Recientemente, el fútbol femenino ha declarado una huelga para luchar por el convenio que regule el correcto desarrollo de esta modalidad que tanto a crecido, lucha que cuenta además con el apoyo político.

En la historia del fútbol, al igual que en la de cualquier sociedad, los profesionales se han unido más de una vez para protestar contra alguna medida contraria a los intereses de los futbolistas, ya sean deportivos, profesionales o personales.
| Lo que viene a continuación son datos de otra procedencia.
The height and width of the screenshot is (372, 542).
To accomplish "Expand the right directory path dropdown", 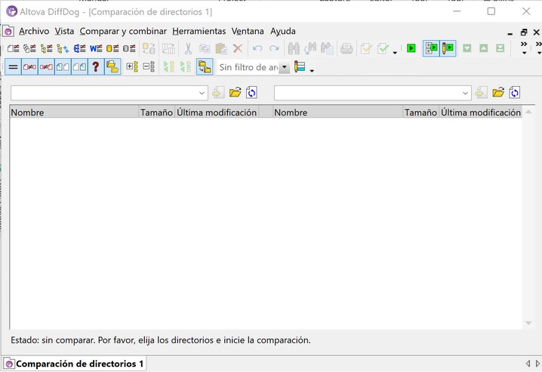I will [x=465, y=93].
Como método de protesta, alguna vez hemos visto equipos que se han negado a disputar un encuentro de fútbol oficial. En España, encontramos los casos de FC Barcelona y Racing de Santander.

FC Barcelona planta al Atlético ante 1 000 espectadores

Fuente fotográfica: Marca

Así, el 24 de abril de 2000, los culés se negaron a jugar contra el Atlético de Madrid nada más ni menos que en el partido de vuelta de unas semifinales de Copa del Rey (en la ida, los colchoneros ganaron 3-0). Pep Guardiola, como capitán en aquella época, comunicó al árbitro que tan solo disponían de 9 jugadores de campo y dos porteros, por lo que no reunían las condiciones necesarias para jugar.
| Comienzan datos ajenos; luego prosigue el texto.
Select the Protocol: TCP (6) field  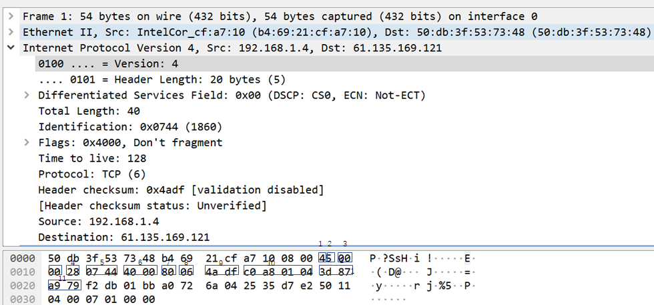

Esta protesta se debía a que la selección española jugaba ese mismo día y el efectivo culé se había visto gravemente mermado. Los jugadores que acompañaban a Guardiola fueron Xavi, Puyol, Sergi, Dehu, Simao, Abelardo, Gabri, Dani y los porteros Hesp y Arnau. “La decisión de no jugar es unánime. Estoy completamente de acuerdo. No había visto nada igual en setenta años”, declaraba Nicolau Casaus, vicepresidente del FC Barcelona.

El abrazo de los jugadores del Racing de Santander

Fuente fotográfica: RTVE

En enero de 2014, por aquel entonces militando en Segunda División B, los jugadores del histórico club santanderino se negaron a jugar su partido de cuartos de final de la Copa del Rey contra la Real Sociedad. A diferencia del caso anterior, los futbolistas saltaron al terreno de juego y el encuentro comenzó. Sin embargo, tras el pitido inicial, los jugadores racinguistas permanecieron abrazados y se negaron a participar debido a que llevaban cinco meses sin cobrar. Finalmente, el partido fue suspendido.